3.What would be the major product if 1,4-dibromo-4-methylpentane was allowed to react with:
a)One equivalent of NaI in acetone?
b)One equivalent of Silver Nitrate in ethanol?
a) Iodide is a strong nucleophile but a weak base, so SN2 is the preferred reaction.
Only the bromine on C1 is eligible to undergo SN2, so that one will be replaced by iodide.
b) Silver ion tends to suck off a halide ion and leave a carbocation, which means E1 and SN1.
If there's only one equiv, then the tertiary bromide on C4 is the one that will go. The resulting carbocation can give:
E1 products 5-Br-2-Me-2-pentene (major, trisub) and 5-Br-2-Me-1-pentene (disub, minor).
SN1 product 5-bromo-2-ethoxy-2-methylpentane
To determine the major product of the reaction between 1,4-dibromo-4-methylpentane and different reagents, we need to consider the type of reaction that will occur. Let's analyze each case:
a) One equivalent of NaI in acetone:
In this case, we are performing a nucleophilic substitution reaction, or an SN2 reaction. Sodium iodide (NaI) acts as the nucleophile, and acetone is the solvent. The reaction proceeds by the nucleophile attacking the carbon attached to the bromine atom, leading to the replacement of the bromine with iodine.

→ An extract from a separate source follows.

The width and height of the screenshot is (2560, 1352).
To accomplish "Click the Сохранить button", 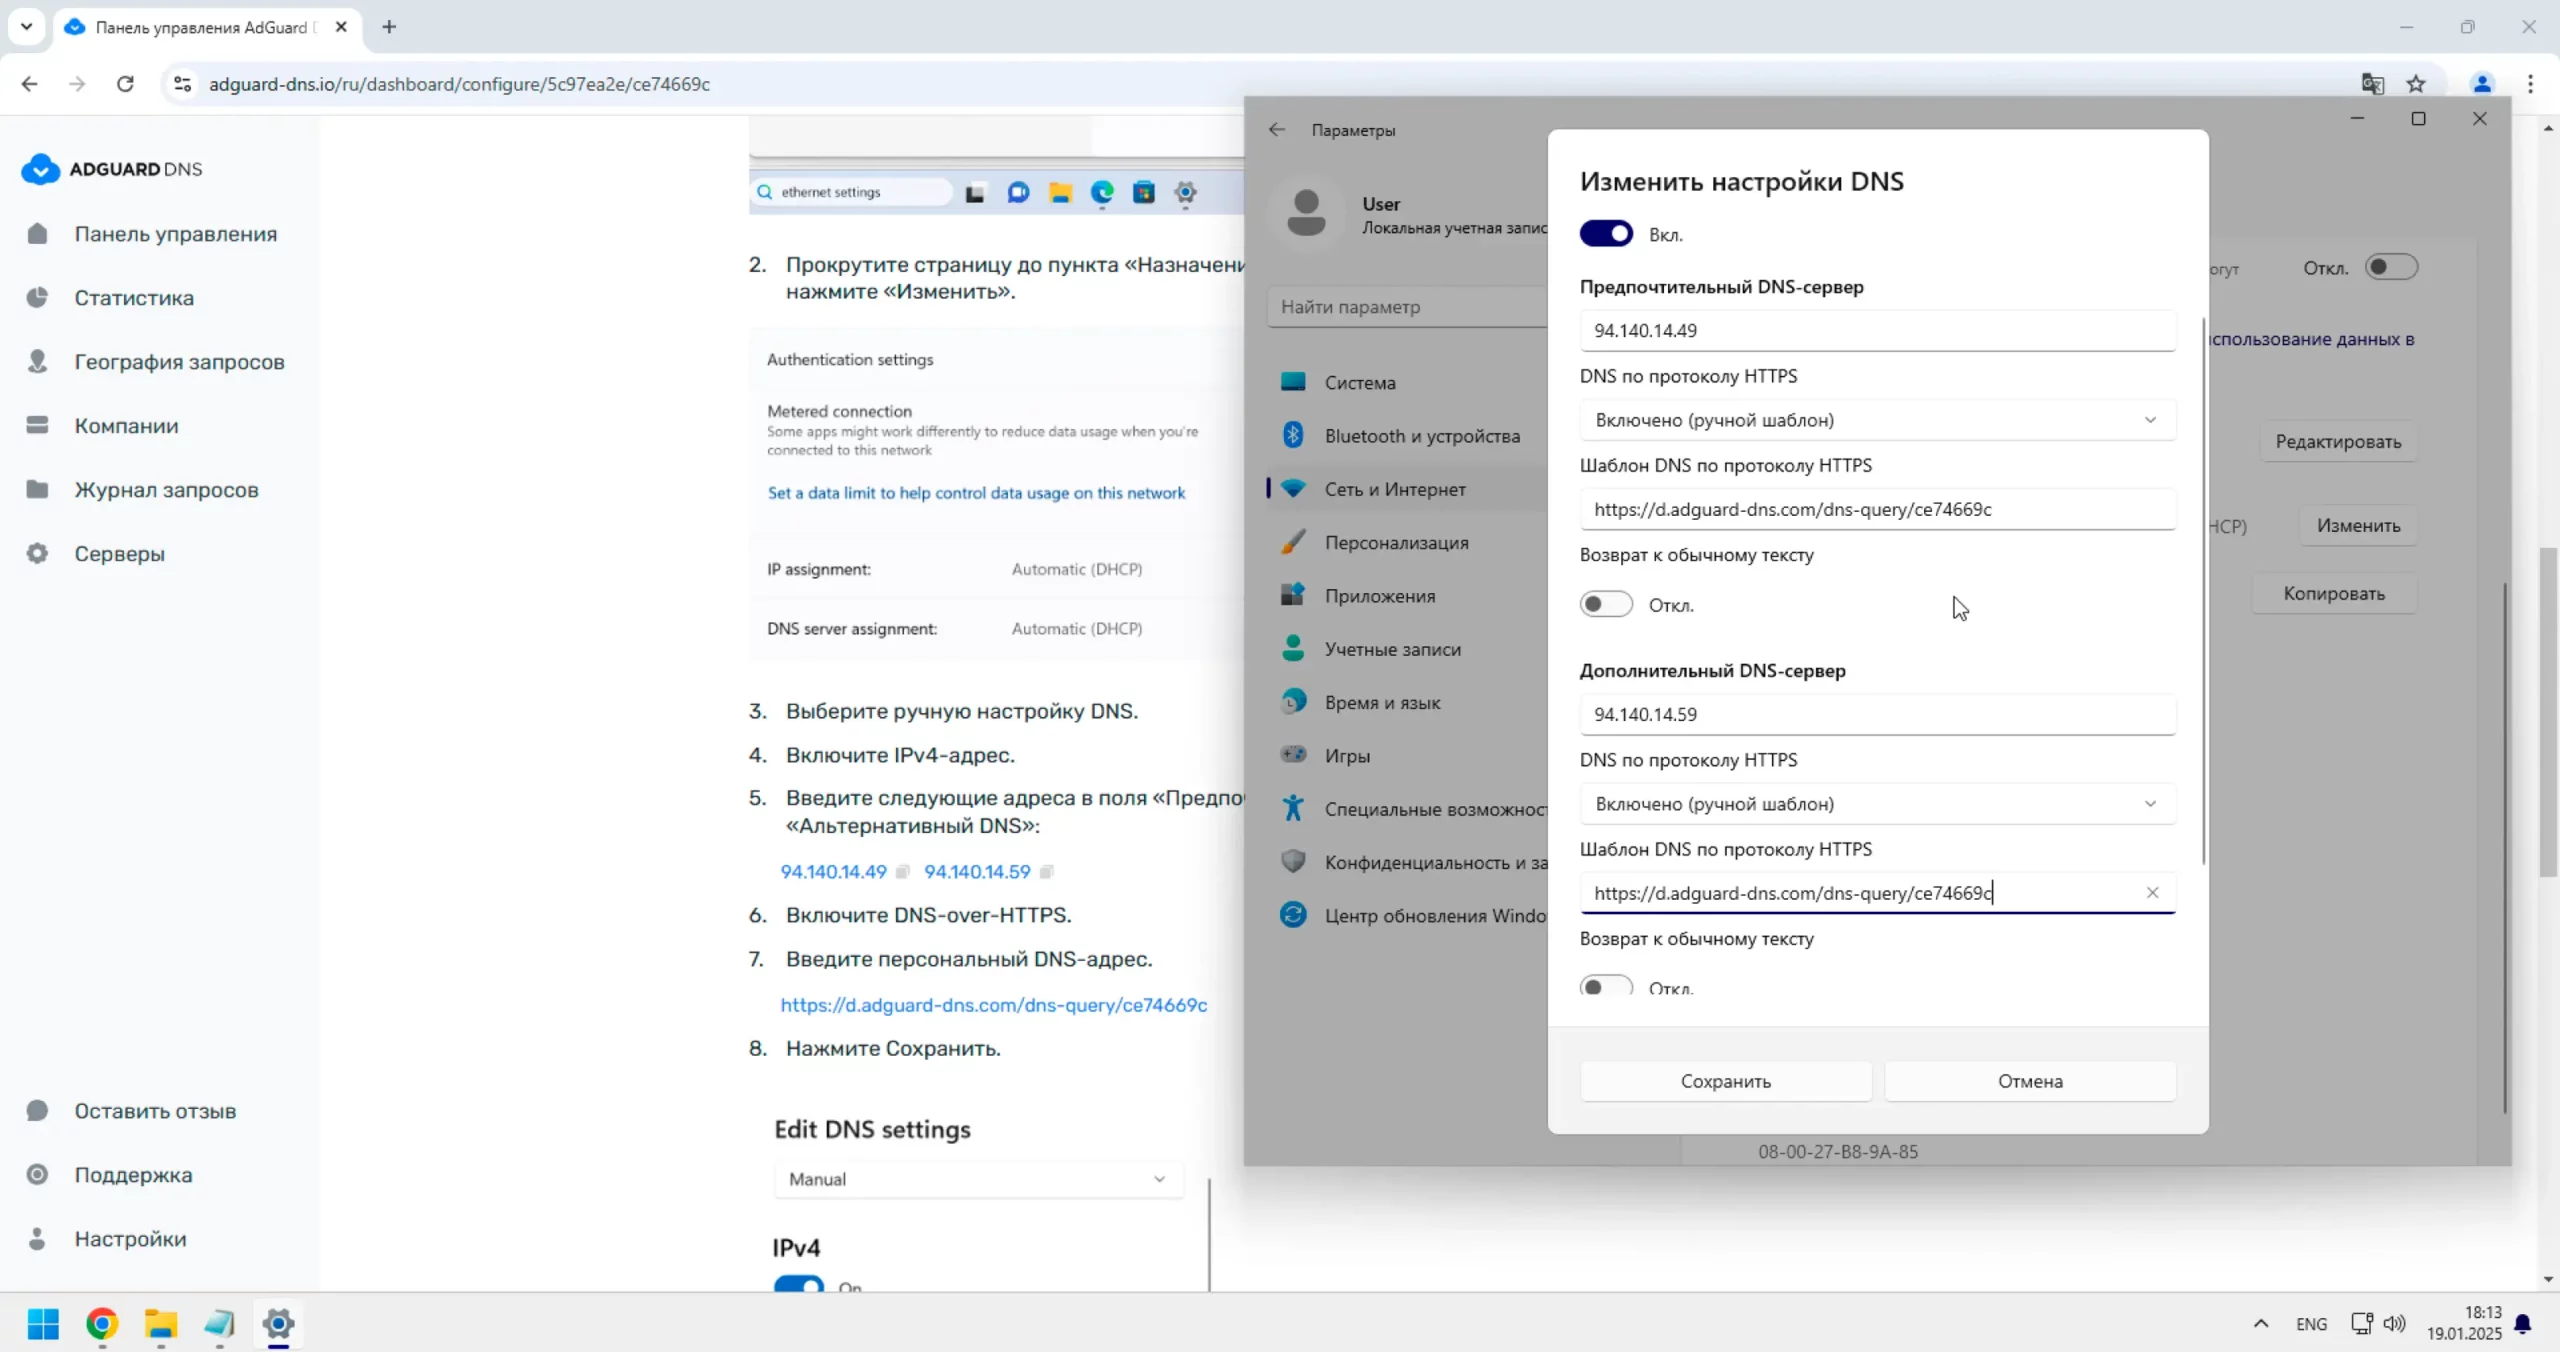I will (x=1725, y=1081).
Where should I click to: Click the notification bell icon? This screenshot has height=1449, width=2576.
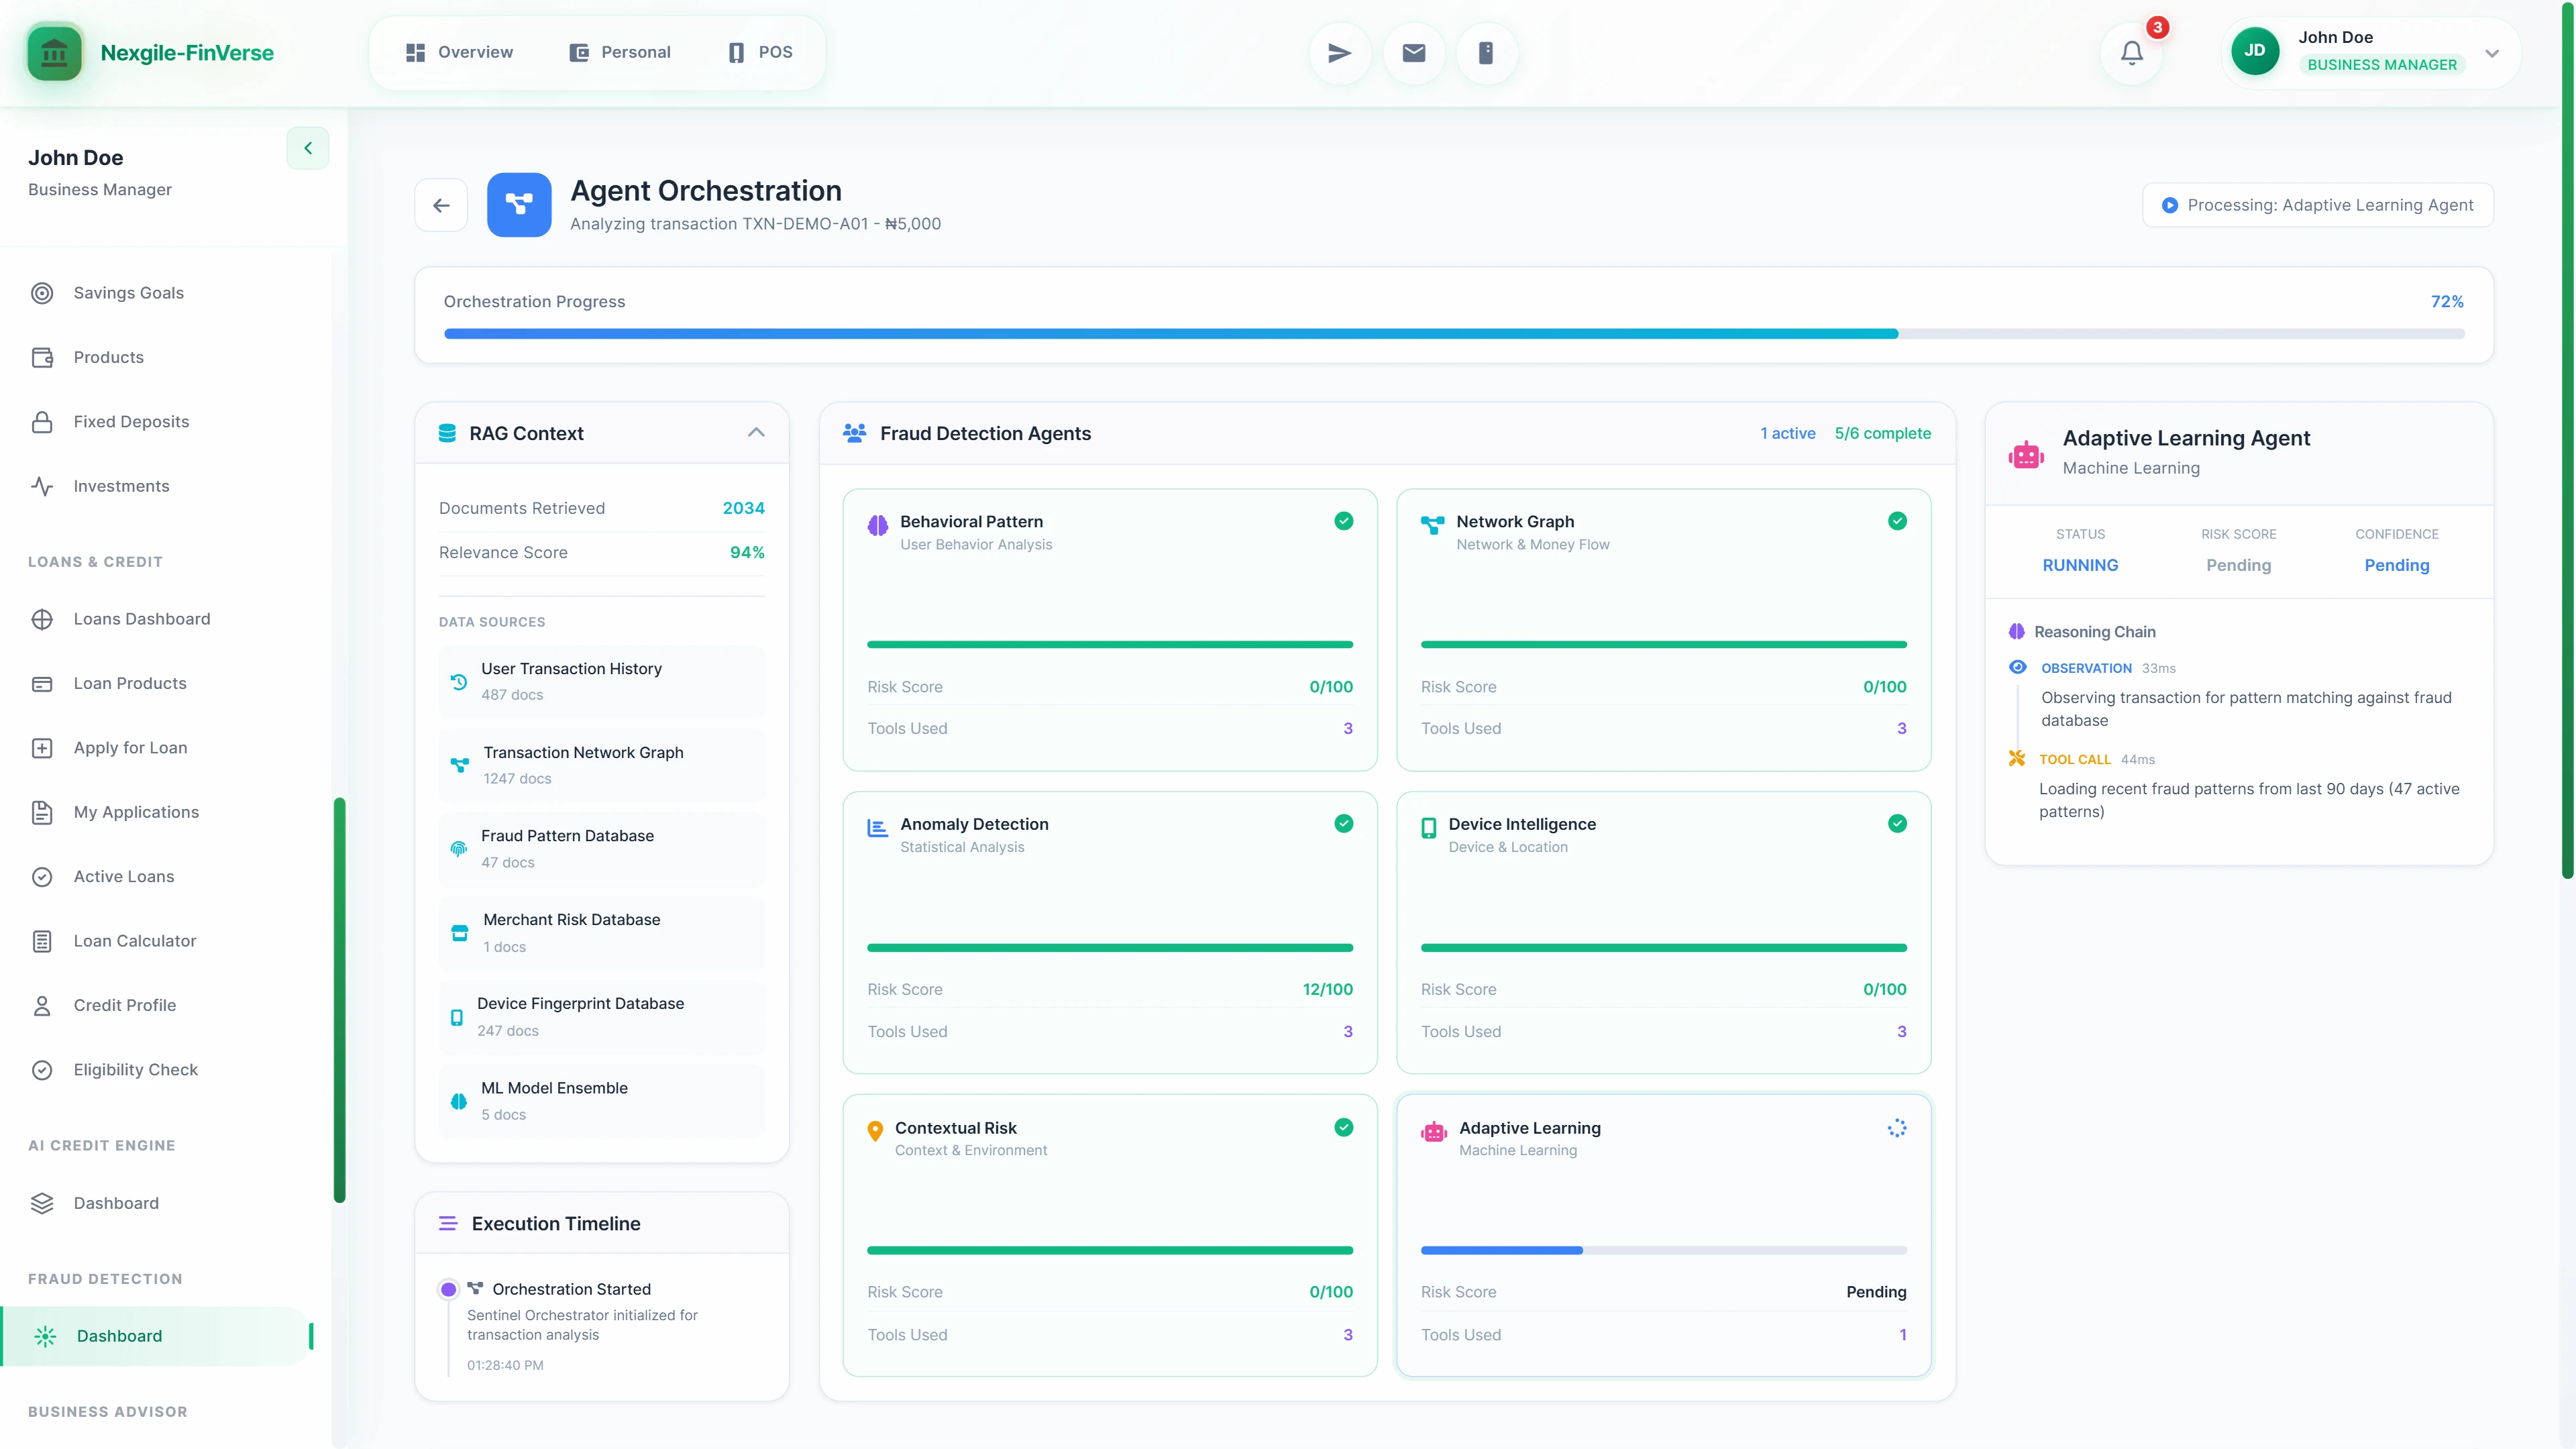point(2131,53)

To determine the major product, we need to identify the site where the nucleophile will attack. In this case, it will attack the primary carbon (where the bromine is attached) because SN2 reactions typically occur at this position. As a result, the major product will be 1-iodo-4-methylpentane.
b) One equivalent of Silver Nitrate in ethanol:
In this case, we are performing an elimination reaction, specifically an E2 reaction. Silver nitrate (AgNO3) acts as a source of the nucleophile, while ethanol is the solvent. The reaction proceeds by the nucleophile removing a proton, resulting in the elimination of a leaving group.
To determine the major product, we need to identify the site where the proton will be removed. In this case, it will be removed from a beta carbon adjacent to one of the bromine atoms. Since we have two bromine atoms, there are two possibilities for the elimination to occur. Therefore, we will get two major products: 1-bromo-4-methylpent-2-ene and 4-bromo-3-methylpent-2-ene.
Remember, in both cases, the major product is the one that forms most abundantly based on the reaction conditions and the preference of the reaction mechanism.